Note that \(p_1p_2 \dots p_n + 1\) is odd for any \(n\geq 1\), and hence \(p_n\) is odd for any \(n\geq 2\). Since \(p_1 = 2\) and \(p_2 = 3\), it follows that for any \(n\geq 2\), the integer \(p_1p_2 \dots p_n + 1\) is not divisible by any one of \(2\) and \(3\). So the least prime divisor of \(p_1p_2 \dots p_n + 1\) is at least \(5\) for any \(n\geq 2\). If possible, suppose \(5\) is the largest prime divisor of \(p_1p_2 \dots p_n + 1\) for some integer \(n\geq 2\). This yields \[ p_1p_2 \dots p_n + 1 = 5^k \] for some \(k\geq 1\). This implies that \(4\) divides \(p_1p_2 \cdots p_n\), which is impossible since \(p_1 = 2\), and \(p_r\) is odd for any integer \(r \geq 2\). This shows that \(p_{n+1}\) is not equal to \(5\) for any integer \(n\geq 2\). Consequently, it follows that \(p_n\neq 5\) for any integer \(n\geq 1\).

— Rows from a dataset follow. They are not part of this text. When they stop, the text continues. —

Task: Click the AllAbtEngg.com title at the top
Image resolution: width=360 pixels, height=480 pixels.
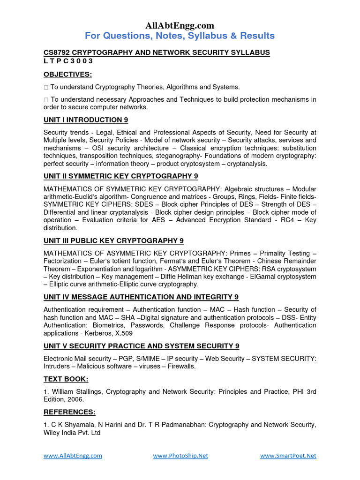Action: (x=180, y=25)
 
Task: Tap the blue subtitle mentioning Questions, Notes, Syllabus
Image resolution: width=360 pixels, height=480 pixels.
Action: (x=180, y=36)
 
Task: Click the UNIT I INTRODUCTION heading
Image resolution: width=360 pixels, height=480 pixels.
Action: (x=86, y=120)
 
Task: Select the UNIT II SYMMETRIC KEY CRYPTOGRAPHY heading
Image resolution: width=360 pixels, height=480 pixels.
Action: (x=121, y=176)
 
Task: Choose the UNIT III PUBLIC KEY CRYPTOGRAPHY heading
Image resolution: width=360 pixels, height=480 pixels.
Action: (x=113, y=240)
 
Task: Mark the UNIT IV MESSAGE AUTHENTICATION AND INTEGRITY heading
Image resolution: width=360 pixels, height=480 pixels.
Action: (x=141, y=297)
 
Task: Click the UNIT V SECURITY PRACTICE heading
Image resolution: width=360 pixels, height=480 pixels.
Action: (x=142, y=346)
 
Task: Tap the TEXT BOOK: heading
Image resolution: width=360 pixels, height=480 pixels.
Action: (x=66, y=379)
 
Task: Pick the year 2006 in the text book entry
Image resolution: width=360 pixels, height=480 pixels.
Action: (x=75, y=399)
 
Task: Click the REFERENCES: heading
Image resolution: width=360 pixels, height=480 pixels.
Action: (x=69, y=412)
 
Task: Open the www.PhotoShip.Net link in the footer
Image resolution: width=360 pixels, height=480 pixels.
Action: (x=180, y=456)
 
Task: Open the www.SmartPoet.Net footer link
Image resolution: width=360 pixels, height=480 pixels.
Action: (x=288, y=456)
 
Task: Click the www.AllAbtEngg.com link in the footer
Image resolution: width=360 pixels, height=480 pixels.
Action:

Let \(x, y\) be integers such that \(17\) divides both the expressions \(x^2 - 2xy + y^2 - 5x + 7y\) and \(x^2 - 3xy + 2y^2 + x - y\). Note that \[ x^2 - 3xy + 2y^2 + x - y = (x-y)( x-2y+1), \] which is divisible by \(17\). It follows that \[ x \equiv y \bmod 17, \quad \text{ or } x \equiv 2y -1 \bmod 17 \] holds. Let us consider the case that \(x \equiv y \bmod 17\). It follows that \[ x^2 - 2xy + y^2 - 5x + 7y \equiv (x-y)^2 - 5x+ 7y \equiv 2y \bmod 17. \] Since \(17\) divides \(x^2 - 2xy + y^2 - 5x + 7y\), we get \(2y \equiv 0 \bmod 17\), which yields \(x\equiv y \equiv 0 \bmod 17\), and hence \(17\) divides \(xy - 12x + 15y\). Let us consider the case that \(x \equiv 2y -1 \bmod 17\). Using \(x^2 - 2xy + y^2 - 5x + 7y\equiv 0 \bmod 17\), we obtain \[ (2y -1 )^2 - 2(2y -1 )y + y^2 - 5(2y-1) + 7y\equiv 0 \bmod 17, \] which yields \(y^2-5y + 6 \equiv 0 \bmod 7\). This implies that \((y-2)(y-3)\equiv 0 \bmod 17\). This shows that either \(x\equiv 3\bmod 17, y \equiv 2 \bmod 17\) holds, or \(x \equiv 5 \bmod 17, y \equiv 3 \bmod 17\) holds. If \(x\equiv 3\bmod 17, y \equiv 2 \bmod 17\) holds, then \[ xy - 12x + 15y \equiv 6 - 36 + 30 \equiv 0 \bmod 17 \] holds. If \(x \equiv 5 \bmod 17, y \equiv 3 \bmod 17\) holds, then we obtain \[ xy - 12x + 15y \equiv 15 - 60 + 45 \equiv 0 \bmod 17. \] This proves that \(17\) divides \(xy - 12x + 15y\).